### Data extract
● ● ●

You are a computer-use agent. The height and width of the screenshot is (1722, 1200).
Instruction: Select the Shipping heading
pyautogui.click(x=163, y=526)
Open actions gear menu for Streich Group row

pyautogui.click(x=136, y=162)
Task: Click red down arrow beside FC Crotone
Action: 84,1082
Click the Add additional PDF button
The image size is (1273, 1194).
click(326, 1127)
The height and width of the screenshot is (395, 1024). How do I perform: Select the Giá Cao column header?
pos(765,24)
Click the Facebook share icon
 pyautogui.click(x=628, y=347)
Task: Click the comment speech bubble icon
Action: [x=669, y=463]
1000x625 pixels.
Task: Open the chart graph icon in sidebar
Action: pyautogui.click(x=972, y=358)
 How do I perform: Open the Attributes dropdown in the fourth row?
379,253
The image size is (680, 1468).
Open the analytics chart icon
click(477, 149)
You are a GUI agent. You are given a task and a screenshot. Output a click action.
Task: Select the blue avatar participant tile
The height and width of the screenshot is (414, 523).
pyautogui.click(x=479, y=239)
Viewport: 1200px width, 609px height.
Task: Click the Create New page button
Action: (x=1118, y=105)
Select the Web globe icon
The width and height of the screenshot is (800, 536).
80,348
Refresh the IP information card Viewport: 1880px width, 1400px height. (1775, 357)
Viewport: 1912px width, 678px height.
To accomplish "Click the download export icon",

● ● ●

### Your instructions
Reproduce each entry above without a single difference.

### Problem solution
You are a computer-use agent. The height and width of the screenshot is (1722, 1200).
Instruction: Select the Shipping heading
pyautogui.click(x=163, y=526)
Open actions gear menu for Streich Group row

pyautogui.click(x=136, y=162)
Task: Click red down arrow beside FC Crotone
Action: 84,1082
Click the Add additional PDF button
The image size is (1273, 1194).
click(326, 1127)
The height and width of the screenshot is (395, 1024). How do I perform: Select the Giá Cao column header?
pos(765,24)
Click the Facebook share icon
 pyautogui.click(x=628, y=347)
Task: Click the comment speech bubble icon
Action: [x=669, y=463]
1000x625 pixels.
Task: Open the chart graph icon in sidebar
Action: pyautogui.click(x=972, y=358)
 How do I perform: Open the Attributes dropdown in the fourth row?
379,253
The image size is (680, 1468).
Open the analytics chart icon
click(477, 149)
You are a GUI agent. You are given a task and a screenshot. Output a click action.
Task: Select the blue avatar participant tile
The height and width of the screenshot is (414, 523).
pyautogui.click(x=479, y=239)
Viewport: 1200px width, 609px height.
Task: Click the Create New page button
Action: (x=1118, y=105)
Select the Web globe icon
The width and height of the screenshot is (800, 536).
80,348
Refresh the IP information card Viewport: 1880px width, 1400px height. (1775, 357)
Viewport: 1912px width, 678px height.
To accomplish "Click the download export icon",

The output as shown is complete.